I think jobs issue is a big one and lots of people can relate to it. Immigration is a big one too invaders illegally in the States causing hell in many places and other places see the worldly aspect and protectionism necessary to preserve jobs being shipped abroad as part of deals to exploit cheap labor abroad.  No joke, last 15+ years in the US have seen many people put out, wages collapse for many, uncertainty for too many. 


The guy (Trump) isn't perfect (who is?), but at least he understands business and hasn't been on taxpayer welfare as his career.  I am tired of lifelong politicians.  Bums need to get one term and then a real job.


I expect Tuesday to see him wipe Florida with Rubio's face and make it hell of a competitive race in Cruz's own adopted home state of Texas.   I am stock piling popcorn and beer for Tuesday night.


----------



## Licensecart

drmike said:


> Trump in all fairness at least knows how to negotiate deals and is willing to.  We sorely need someone with business sense in office for at least a term.
> 
> 
> We've had too many harda$$ politicians who play this ugly war hawk routine (Republicans are notorious for that, and Madam Clinton is doing her best imitation).  We've had too many politicians that promise hope and change just to get nothing done and have gridlock.  The US needs to start worrying about itself, its citizens, its infrastructure, etc. first and primarily.
> 
> 
> I think jobs issue is a big one and lots of people can relate to it. Immigration is a big one too invaders illegally in the States causing hell in many places and other places see the worldly aspect and protectionism necessary to preserve jobs being shipped abroad as part of deals to exploit cheap labor abroad.  No joke, last 15+ years in the US have seen many people put out, wages collapse for many, uncertainty for too many.
> 
> 
> The guy (Trump) isn't perfect (who is?), but at least he understands business and hasn't been on taxpayer welfare as his career.  I am tired of lifelong politicians.  Bums need to get one term and then a real job.
> 
> 
> I expect Tuesday to see him wipe Florida with Rubio's face and make it hell of a competitive race in Cruz's own adopted home state of Texas.   I am stock piling popcorn and beer for Tuesday night.
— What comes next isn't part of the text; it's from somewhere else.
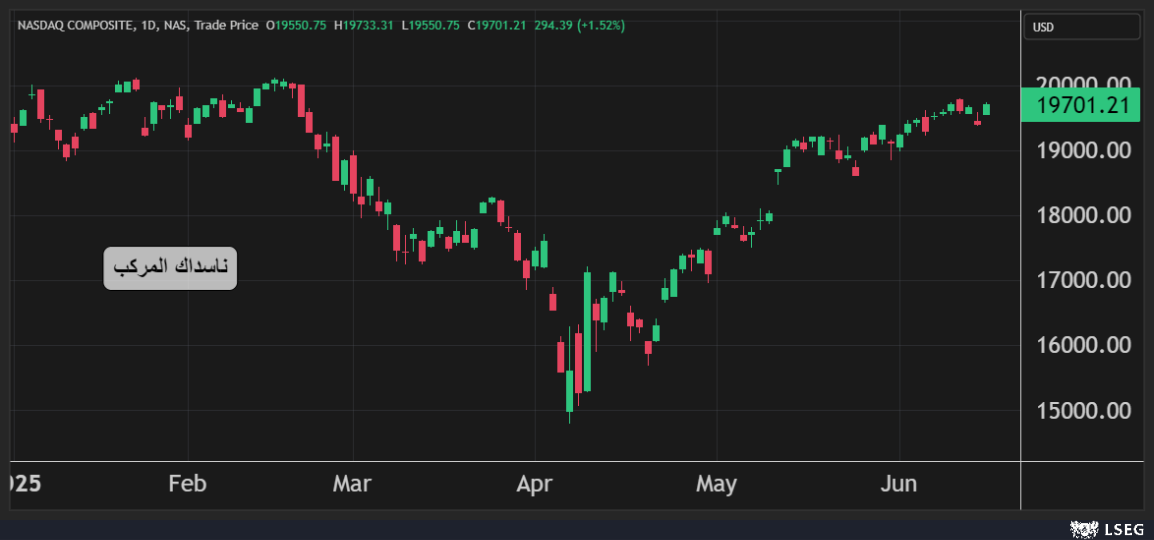Click the 17000.00 price axis label

coord(1084,280)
The thing with Trump is he hates everyone and would probably start a war or even bankrupt the country when people leave. He hates "all" Muslims, he hates "all" Mexicans... surprised he's not hating on the French yet. Only takes ISIS to kick back and go ok you hate us let's attack you first, since the USA and UK are apparently on their targets after the Paris attack.


Not all muslims are terrorists, 80% probably of muslims don't follow that book ISIS does. And we've got members of our Government parties who are Muslim and if we elect a leader who is a Muslim and they get to be Prime Minister of the UK, then he's / she's banned from the USA. Not because of themselves but their religion which is why we want Trump banned from the UK, even though he has invested in Scotland (haha). But it's because he's a racist bastard. Yes some of the UK are racist but we don't publicise our racism.


----------



## MannDude

Licensecart said:


> The thing with Trump is he hates everyone and would probably start a war or even bankrupt the country when people leave. He hates "all" Muslims, he hates "all" Mexicans... surprised he's not hating on the French yet. Only takes ISIS to kick back and go ok you hate us let's attack you first, since the USA and UK are apparently on their targets after the Paris attack.
> 
> 
> Not all muslims are terrorists, 80% probably of muslims don't follow that book ISIS does. And we've got members of our Government parties who are Muslim and if we elect a leader who is a Muslim and they get to be Prime Minister of the UK, then he's / she's banned from the USA. Not because of themselves but their religion which is why we want Trump banned from the UK, even though he has invested in Scotland (haha). But it's because he's a racist bastard. Yes some of the UK are racist but we don't publicise our racism.



Trump doesn't hate all muslims, doesn't hate all Mexicans. That's a silly claim. 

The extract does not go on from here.